🤖 AI Summary
To address high false-positive rates and poor interpretability in real-time analysis of heterogeneous network traffic, this paper proposes a hierarchical Retrieval-Augmented Generation (RAG) framework. First, a traffic-summary vector repository is constructed; then, metadata-aware filtering, Maximal Marginal Relevance (MMR) sampling, two-stage cross-encoder re-ranking, and an active refusal mechanism are integrated to enable evidence-driven large language model (LLM) inference. This architecture substantially mitigates hallucination by strictly grounding analytical conclusions in empirically observed traffic segments. Evaluated on real-world ICMP/TCP flood attack datasets, the method achieves 95.95%–98.82% accuracy—significantly outperforming rule-based systems and diverse machine learning baselines—and is validated through both expert assessment and ground-truth data. The core contribution is the first hierarchical semantic retrieval paradigm tailored for network traffic, coupled with a trustworthy LLM collaborative reasoning framework.
📝 Abstract
Modern networks generate vast, heterogeneous traffic that must be continuously analyzed for security and performance.
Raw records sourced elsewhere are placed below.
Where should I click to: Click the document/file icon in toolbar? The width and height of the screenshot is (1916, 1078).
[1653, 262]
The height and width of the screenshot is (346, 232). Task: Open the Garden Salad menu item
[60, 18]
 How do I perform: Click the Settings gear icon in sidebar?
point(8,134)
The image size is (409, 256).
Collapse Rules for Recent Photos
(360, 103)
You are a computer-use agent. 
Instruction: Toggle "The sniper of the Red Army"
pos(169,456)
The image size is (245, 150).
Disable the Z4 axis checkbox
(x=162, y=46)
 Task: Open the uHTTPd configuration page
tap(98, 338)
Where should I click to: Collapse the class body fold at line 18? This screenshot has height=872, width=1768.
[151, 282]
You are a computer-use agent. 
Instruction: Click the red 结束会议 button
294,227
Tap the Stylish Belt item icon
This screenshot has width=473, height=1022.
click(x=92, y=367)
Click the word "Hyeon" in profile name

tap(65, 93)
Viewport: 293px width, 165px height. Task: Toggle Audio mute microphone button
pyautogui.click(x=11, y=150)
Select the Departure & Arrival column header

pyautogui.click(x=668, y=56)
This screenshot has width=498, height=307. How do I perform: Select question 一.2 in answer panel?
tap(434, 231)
Traditional network traffic analysis systems, whether rule-based or machine learning-driven, often suffer from high false positives and lack interpretability, limiting analyst trust. In this paper, we present ReGAIN, a multi-stage framework that combines traffic summarization, retrieval-augmented generation (RAG), and Large Language Model (LLM) reasoning for transparent and accurate network traffic analysis. ReGAIN creates natural-language summaries from network traffic, embeds them into a multi-collection vector database, and utilizes a hierarchical retrieval pipeline to ground LLM responses with evidence citations. The pipeline features metadata-based filtering, MMR sampling, a two-stage cross-encoder reranking mechanism, and an abstention mechanism to reduce hallucinations and ensure grounded reasoning. Evaluated on ICMP ping flood and TCP SYN flood traces from the real-world traffic dataset, it demonstrates robust performance, achieving accuracy between 95.95% and 98.82% across different attack types and evaluation benchmarks. These results are validated against two complementary sources: dataset ground truth and human expert assessments. ReGAIN also outperforms rule-based, classical ML, and deep learning baselines while providing unique explainability through trustworthy, verifiable responses.